Clifford L. Malone, Wichita, Kan. (Mark H. Adams, Charles E. Jones, William I. Robinson, J. Ashford Manka, Mark H. Adams, II, John S. Seeber, Philip L. Bowman and Joe Rolston, Wichita, Kan., were with him on the brief), for appellee.
Before PICKETT, LEWIS and SETH, Circuit Judges.
LEWIS, Circuit Judge.
The determinative question here presented is whether, under Kansas law, a junior mortgagee, after having foreclosed his mortgage and having become purchaser at the foreclosure sale, can require the lien of prior mortgages to be reduced in amount by the application of proceeds paid from an insured fire loss occurring to the mortgaged property, the insurance benefits having been paid to senior mortgagees but applied by them, by agreement with the mortgagor, to other debts owed to them by the mortgagor. The junior mortgagee was not a contractual party to the policy of insurance but the senior mortgagee had actual notice of the junior lien. From a judgment holding that the junior mortgagee was entitled to release from the superior encumbrances to the extent of the insurance proceeds, this appeal is taken.
The background facts are not in dispute. The insured mortgagor, Frank Mull, was a dealer in mobile homes in Great Bend, Kansas. He owned all of Blocks 1, 2 and 3 of Mull's Addition in that town. On April 25, 1961, a fire occurred in an apartment building located upon a 90' X 270' parcel of Block 1 causing a loss later determined to be in the amount of $13,771.12. At the time of the loss, the parcel of property of which the apartment building was a part was encumbered by four mortgages.

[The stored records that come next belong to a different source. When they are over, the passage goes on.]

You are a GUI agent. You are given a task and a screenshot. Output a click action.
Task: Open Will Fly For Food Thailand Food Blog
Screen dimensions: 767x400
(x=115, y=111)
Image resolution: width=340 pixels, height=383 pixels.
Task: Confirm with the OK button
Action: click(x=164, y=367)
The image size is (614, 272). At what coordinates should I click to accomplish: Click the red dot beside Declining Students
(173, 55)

The first mortgage was held by appellant Peoples State Bank (Peoples) and encumbered only the 90' X 270' portion of Block 1. The second mortgage ran to the Security State Bank of Great Bend (Security) and covered all of Block 1 as a first lien except as to the 90' X 270' plot where it was second. Geer Company had the next mortgage which covered all of Blocks 1, 2 and 3 and was, consequently, a third mortgage on the apartment house site, a second mortgage on the remainder of Block 1 and a first lien on Blocks 2 and 3. Finally, appellee's mortgage covered all of Blocks 1, 2 and 3 and was accordingly a fourth mortgage on the apartment, third on the remainder of Block 1 and a second mortgage on Blocks 2 and 3.

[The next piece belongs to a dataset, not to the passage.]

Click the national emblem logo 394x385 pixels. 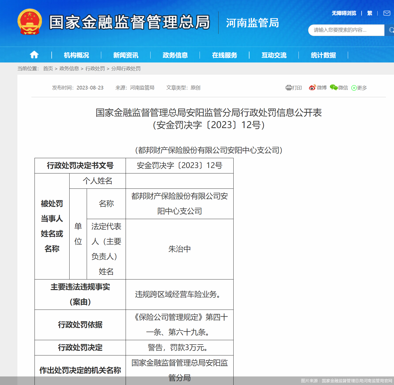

The fire insurance carried by the mortgagor contained a standard loss payable clause to Peoples and Security as mortgagees. Neither policy mentioned Geer or appellee. However the insurance carrier requested and received from appellee a disclaimer and waiver in the insurance proceeds before making final settlement on September 28, 1961. On September 27, appellee had obtained a judgment of foreclosure on its mortgage and on that same date Security had assigned its mortgage rights to appellant Isern. On September 28, by agreement between Peoples, Isern and the mortgagor, the insurance proceeds were applied in main part to debts owed by Mull to Peoples and Isern and not secured by the first or second mortgages.
On November 15, 1961, appellee became the purchaser at the sheriff's sale of all Blocks 1, 2 and 3, subject to all prior mortgages. This action was commenced July 25, 1962, and is premised upon the claim that under these facts appellants could not apply the insurance proceeds otherwise than to reduce the first and second mortgages. We hold that the judgment sustaining this claim is in error.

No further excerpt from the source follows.